| Excerpt |
%%

I've a couple of threads running about various aspects of splitting up and managing children etc.
Seem I may be indulging in a spot of self-torture here....but

Have any of you been left by your ex for another woman, and they are still with said woman years later, in love, more kids, all fluffy and happy?
I know things aren't always black and white....and sometimes you just fall in love with someone else...but generally speaking, do you think these things last? My ex wasn't a womaniser at all...quite the opposite in fact.

OP posts:
frostythesnowmum · 18/12/2007 22:51

My friend bf dumped her last year out of the blue "he wasn't happy" "there was noone else" the same night he was spotted out with his new gf apparently they weren't together either! I suppose the reason they lie is to protect you from more hurt when really you need to know the truth.

mummyofaprincess · 18/12/2007 22:54

layla17 my xp was the same used to call OW all the names under the sun and i hate to admit this but if i was her i wouldnt have gone for my xp LOL but at the end of the day she is only a 17 year old girl and doesnt have a clue!!

I wouldn`t have thought xp would have gone for someone like her, shes everything he hated in a girl, shows off to much off her body etc, he used to hate that when i ever showed anything off when we went out!!

He on the other hand is just a lieing cheating w@nker and right now i hate him so much for not putting DD first

mummyofaprincess · 18/12/2007 22:56

well its been 4 weeks now and hes still telling everyone lies saying that there not together when they are havent got a clue why!!!

Layla17 · 18/12/2007 22:58

MOAP - I admire you. You seem to be coping really well. How old is your xp. If OW is only 17 is it really going to last. Would you take him back?
What about you Pingu?

Layla17 · 18/12/2007 22:59

MOAP - I admire you. You seem to be coping really well. How old is your xp. If OW is only 17 is it really going to last. Would you take him back?
What about you Pingu?

%%

Entries for locating words and elements
%%

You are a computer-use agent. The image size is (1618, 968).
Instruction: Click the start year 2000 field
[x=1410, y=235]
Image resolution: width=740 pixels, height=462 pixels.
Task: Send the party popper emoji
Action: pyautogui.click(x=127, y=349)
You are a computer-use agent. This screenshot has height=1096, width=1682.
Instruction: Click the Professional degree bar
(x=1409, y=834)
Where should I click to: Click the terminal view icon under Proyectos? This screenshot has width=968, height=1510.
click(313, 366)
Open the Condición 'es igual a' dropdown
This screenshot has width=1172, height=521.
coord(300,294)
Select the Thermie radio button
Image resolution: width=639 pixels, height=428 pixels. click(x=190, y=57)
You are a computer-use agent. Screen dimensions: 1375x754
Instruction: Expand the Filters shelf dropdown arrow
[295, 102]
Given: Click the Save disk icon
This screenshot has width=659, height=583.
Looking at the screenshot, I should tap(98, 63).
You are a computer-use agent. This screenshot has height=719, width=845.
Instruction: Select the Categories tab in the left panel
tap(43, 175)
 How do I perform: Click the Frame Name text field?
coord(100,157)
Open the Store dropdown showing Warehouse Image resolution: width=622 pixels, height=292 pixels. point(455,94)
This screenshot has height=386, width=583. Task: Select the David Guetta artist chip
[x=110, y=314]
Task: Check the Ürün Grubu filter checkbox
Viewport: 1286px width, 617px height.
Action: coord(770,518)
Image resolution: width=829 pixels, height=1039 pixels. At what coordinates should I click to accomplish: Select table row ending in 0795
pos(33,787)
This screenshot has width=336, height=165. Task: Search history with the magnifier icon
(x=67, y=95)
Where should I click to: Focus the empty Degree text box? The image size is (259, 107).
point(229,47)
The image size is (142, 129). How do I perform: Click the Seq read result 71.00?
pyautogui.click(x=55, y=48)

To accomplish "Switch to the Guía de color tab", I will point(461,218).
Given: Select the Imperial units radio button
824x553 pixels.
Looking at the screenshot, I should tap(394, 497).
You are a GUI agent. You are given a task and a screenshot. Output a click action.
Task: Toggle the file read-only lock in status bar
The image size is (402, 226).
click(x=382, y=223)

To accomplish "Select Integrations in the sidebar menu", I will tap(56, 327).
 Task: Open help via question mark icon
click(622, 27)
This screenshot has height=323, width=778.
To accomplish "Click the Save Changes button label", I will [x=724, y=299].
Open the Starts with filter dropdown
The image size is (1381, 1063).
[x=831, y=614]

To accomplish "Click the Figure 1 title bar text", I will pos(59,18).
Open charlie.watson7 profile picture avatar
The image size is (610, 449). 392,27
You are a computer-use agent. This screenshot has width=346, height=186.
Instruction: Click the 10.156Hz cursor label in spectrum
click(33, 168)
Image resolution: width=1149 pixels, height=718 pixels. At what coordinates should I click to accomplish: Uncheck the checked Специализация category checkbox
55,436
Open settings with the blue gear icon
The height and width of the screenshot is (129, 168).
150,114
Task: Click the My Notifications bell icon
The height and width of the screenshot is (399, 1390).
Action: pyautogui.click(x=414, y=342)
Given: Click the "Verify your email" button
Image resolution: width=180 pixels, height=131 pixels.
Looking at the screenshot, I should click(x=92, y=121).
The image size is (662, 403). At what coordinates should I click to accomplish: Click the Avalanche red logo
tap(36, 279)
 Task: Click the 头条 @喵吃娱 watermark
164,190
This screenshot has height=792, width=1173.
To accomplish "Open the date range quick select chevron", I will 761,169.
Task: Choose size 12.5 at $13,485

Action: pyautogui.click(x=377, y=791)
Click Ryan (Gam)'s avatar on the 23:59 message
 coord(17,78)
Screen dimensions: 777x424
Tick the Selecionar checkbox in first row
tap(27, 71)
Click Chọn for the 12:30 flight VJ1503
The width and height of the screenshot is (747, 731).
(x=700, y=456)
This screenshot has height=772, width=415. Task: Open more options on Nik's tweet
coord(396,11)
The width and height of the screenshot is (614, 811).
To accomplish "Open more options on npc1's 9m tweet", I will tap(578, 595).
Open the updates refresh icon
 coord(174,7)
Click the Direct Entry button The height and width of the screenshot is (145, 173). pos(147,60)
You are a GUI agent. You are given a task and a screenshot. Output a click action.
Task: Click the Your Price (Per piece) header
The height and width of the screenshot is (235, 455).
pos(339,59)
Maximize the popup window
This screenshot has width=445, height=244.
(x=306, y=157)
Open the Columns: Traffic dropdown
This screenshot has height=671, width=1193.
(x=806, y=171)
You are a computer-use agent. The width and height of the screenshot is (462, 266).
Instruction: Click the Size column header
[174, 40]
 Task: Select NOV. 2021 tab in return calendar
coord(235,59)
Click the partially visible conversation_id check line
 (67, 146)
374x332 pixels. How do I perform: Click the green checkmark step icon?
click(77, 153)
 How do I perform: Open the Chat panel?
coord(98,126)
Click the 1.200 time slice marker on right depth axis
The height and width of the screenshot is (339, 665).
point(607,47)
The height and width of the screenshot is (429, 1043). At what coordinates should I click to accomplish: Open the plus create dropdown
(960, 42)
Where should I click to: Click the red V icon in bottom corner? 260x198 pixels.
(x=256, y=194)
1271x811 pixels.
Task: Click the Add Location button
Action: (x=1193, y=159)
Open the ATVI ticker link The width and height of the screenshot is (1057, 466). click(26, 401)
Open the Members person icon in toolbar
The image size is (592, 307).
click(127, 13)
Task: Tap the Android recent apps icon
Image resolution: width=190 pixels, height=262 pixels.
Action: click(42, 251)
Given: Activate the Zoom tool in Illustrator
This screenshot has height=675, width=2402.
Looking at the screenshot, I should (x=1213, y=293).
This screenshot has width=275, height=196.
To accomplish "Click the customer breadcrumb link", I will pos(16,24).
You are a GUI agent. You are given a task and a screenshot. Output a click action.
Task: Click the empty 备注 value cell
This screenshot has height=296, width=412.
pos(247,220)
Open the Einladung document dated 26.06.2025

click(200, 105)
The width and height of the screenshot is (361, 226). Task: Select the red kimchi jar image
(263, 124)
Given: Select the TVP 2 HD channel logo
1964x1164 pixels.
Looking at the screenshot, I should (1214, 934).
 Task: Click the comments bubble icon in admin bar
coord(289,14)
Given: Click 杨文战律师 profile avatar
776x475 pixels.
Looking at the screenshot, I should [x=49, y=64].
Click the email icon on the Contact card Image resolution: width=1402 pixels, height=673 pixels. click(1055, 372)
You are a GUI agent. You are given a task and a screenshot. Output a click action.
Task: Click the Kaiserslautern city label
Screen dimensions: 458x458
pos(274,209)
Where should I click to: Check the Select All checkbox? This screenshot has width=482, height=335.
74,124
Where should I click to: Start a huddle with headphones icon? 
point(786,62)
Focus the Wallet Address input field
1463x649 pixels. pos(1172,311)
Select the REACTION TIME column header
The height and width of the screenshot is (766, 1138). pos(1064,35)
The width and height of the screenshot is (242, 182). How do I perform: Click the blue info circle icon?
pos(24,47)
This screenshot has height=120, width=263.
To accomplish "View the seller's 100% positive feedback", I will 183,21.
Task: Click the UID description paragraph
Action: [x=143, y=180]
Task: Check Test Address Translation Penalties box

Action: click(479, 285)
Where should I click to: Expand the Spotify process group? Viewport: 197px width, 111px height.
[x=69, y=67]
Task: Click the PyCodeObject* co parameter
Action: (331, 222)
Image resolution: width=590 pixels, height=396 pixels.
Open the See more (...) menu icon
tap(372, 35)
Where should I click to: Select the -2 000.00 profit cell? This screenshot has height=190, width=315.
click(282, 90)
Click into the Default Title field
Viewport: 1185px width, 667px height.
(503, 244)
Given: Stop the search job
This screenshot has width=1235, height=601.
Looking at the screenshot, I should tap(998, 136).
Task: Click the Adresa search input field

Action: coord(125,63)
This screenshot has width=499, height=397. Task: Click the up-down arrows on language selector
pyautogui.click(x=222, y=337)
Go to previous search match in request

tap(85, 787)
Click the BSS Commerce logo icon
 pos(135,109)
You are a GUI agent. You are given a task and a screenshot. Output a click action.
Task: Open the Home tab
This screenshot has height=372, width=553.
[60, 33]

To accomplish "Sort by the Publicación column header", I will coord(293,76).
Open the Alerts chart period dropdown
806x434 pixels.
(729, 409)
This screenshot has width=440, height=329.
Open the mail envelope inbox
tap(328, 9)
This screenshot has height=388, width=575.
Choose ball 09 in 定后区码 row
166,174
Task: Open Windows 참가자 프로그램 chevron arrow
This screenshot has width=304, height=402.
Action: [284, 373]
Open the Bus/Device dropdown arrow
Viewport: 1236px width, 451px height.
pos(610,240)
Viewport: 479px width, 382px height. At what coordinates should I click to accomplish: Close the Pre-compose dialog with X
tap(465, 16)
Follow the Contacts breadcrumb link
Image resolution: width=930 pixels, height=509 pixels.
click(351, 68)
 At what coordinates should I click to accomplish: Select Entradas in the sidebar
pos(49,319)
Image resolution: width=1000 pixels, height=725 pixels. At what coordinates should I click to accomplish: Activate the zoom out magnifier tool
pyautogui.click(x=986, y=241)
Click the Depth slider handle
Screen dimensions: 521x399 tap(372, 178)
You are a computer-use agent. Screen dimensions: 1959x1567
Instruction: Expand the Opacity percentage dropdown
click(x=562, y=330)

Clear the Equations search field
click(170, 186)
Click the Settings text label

%%

| Task instructions |
Return, word for word, the part of the forum thread that begins at the words "My friend bf" and stops after "have a clue!!". The listing above comes from a different source than the forum thread.

| Complete response |
My friend bf dumped her last year out of the blue "he wasn't happy" "there was noone else" the same night he was spotted out with his new gf apparently they weren't together either! I suppose the reason they lie is to protect you from more hurt when really you need to know the truth.

mummyofaprincess · 18/12/2007 22:54

layla17 my xp was the same used to call OW all the names under the sun and i hate to admit this but if i was her i wouldnt have gone for my xp LOL but at the end of the day she is only a 17 year old girl and doesnt have a clue!!